** DATA FOR THIS EXERCISE follows **

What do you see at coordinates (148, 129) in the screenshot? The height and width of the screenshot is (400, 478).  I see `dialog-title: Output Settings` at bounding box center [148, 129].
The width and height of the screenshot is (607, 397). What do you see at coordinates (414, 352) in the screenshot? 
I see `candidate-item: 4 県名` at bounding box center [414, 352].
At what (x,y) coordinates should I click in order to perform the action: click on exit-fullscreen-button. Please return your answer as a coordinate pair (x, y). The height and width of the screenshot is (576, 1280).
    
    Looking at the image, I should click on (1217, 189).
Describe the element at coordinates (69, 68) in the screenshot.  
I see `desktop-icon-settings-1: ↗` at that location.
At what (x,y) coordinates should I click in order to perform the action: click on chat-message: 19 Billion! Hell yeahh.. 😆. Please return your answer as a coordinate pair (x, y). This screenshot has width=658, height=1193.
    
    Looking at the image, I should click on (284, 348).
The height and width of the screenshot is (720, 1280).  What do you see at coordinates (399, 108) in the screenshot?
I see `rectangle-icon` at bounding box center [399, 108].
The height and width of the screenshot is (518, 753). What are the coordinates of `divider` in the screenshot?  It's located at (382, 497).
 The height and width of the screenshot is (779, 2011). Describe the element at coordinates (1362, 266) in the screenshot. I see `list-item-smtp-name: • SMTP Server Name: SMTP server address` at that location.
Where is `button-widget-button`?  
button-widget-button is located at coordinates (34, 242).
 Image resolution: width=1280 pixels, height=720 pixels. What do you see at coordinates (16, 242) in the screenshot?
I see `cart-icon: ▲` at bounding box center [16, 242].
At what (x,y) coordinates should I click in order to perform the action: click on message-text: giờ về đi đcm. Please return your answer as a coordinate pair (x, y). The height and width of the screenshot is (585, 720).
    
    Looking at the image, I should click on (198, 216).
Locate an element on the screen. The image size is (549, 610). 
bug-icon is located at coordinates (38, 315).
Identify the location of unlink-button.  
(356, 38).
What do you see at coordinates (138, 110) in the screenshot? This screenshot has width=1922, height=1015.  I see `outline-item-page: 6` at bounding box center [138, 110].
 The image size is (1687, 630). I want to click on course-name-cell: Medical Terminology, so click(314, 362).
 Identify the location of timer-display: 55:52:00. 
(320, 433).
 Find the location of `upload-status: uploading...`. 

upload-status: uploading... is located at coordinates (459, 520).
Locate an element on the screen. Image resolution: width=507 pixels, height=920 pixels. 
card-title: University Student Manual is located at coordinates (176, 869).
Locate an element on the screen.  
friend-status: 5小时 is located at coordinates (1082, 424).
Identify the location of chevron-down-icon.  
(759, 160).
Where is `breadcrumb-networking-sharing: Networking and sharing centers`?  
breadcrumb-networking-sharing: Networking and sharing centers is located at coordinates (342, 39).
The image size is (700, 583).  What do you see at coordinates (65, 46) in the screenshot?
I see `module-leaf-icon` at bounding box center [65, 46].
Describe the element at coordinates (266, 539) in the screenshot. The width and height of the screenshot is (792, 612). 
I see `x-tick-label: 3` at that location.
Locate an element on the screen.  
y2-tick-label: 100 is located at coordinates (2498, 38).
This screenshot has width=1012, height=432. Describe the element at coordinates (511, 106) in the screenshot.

** End of DATA FOR THIS EXERCISE **

Reproduce word for word the stretch of entries above, from the line containing "Find the location" through the line containing "center [65, 46].", including both of those lines.

→ **FINISHED TASK**:
 Find the location of `upload-status: uploading...`. 

upload-status: uploading... is located at coordinates (459, 520).
Locate an element on the screen. Image resolution: width=507 pixels, height=920 pixels. 
card-title: University Student Manual is located at coordinates (176, 869).
Locate an element on the screen.  
friend-status: 5小时 is located at coordinates (1082, 424).
Identify the location of chevron-down-icon.  
(759, 160).
Where is `breadcrumb-networking-sharing: Networking and sharing centers`?  
breadcrumb-networking-sharing: Networking and sharing centers is located at coordinates (342, 39).
The image size is (700, 583).  What do you see at coordinates (65, 46) in the screenshot?
I see `module-leaf-icon` at bounding box center [65, 46].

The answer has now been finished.